= RECORDS PROVIDED =
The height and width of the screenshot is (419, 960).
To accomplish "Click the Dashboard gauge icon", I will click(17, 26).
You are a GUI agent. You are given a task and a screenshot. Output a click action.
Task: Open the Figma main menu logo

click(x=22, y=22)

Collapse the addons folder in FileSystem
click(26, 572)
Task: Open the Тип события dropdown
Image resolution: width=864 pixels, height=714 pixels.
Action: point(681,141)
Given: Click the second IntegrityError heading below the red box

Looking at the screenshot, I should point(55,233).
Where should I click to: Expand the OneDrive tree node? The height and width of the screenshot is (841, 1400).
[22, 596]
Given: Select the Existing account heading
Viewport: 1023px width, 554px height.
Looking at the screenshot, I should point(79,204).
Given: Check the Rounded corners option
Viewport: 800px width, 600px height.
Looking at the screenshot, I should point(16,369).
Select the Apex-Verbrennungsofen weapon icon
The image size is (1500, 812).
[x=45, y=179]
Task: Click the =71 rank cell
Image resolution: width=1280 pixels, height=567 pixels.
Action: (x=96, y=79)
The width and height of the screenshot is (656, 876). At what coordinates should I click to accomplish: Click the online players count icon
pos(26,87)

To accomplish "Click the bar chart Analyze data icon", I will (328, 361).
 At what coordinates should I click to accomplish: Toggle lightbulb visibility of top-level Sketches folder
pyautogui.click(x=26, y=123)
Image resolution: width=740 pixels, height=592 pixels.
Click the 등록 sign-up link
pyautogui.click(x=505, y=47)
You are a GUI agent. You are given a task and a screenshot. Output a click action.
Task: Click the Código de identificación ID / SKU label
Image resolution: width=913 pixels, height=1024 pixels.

= AIM OF THE EXERCISE =
Copy the rows above word for word, from the line containing "Where should I" through the line containing "Looking at the screenshot, I should point(16,369).".

= RESPONSE TO THE EXERCISE =
Where should I click to: Expand the OneDrive tree node? The height and width of the screenshot is (841, 1400).
[22, 596]
Given: Select the Existing account heading
Viewport: 1023px width, 554px height.
Looking at the screenshot, I should point(79,204).
Given: Check the Rounded corners option
Viewport: 800px width, 600px height.
Looking at the screenshot, I should point(16,369).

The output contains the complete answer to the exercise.